#### Activity
Please write out exactly the line containing "The height and" below and every line after it, through the last one, but leave out any pictures.

· · · · ·

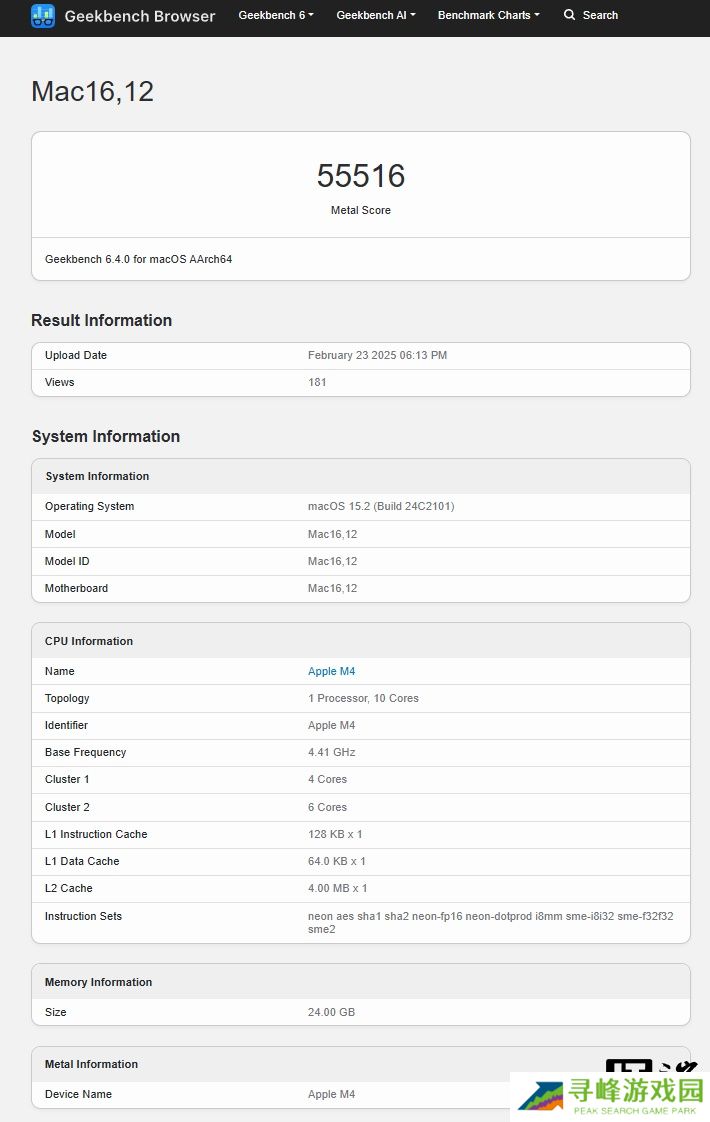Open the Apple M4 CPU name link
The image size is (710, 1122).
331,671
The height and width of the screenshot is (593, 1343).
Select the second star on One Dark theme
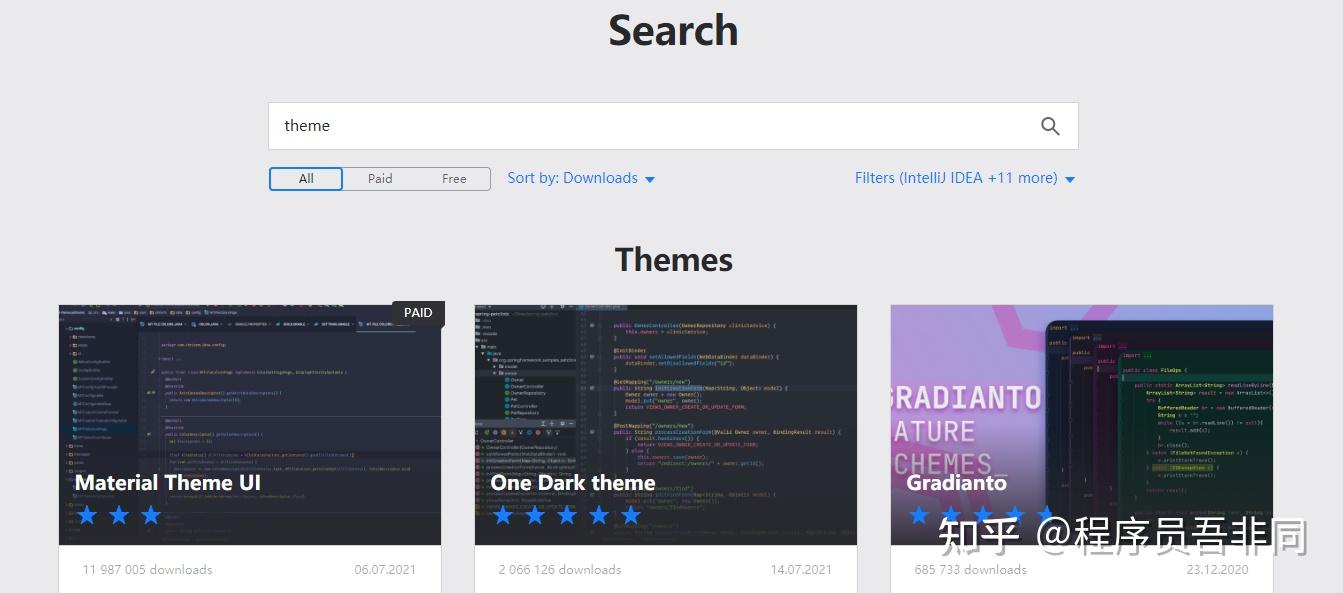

· · · · ·

#### The completed task
The height and width of the screenshot is (593, 1343).
Select the second star on One Dark theme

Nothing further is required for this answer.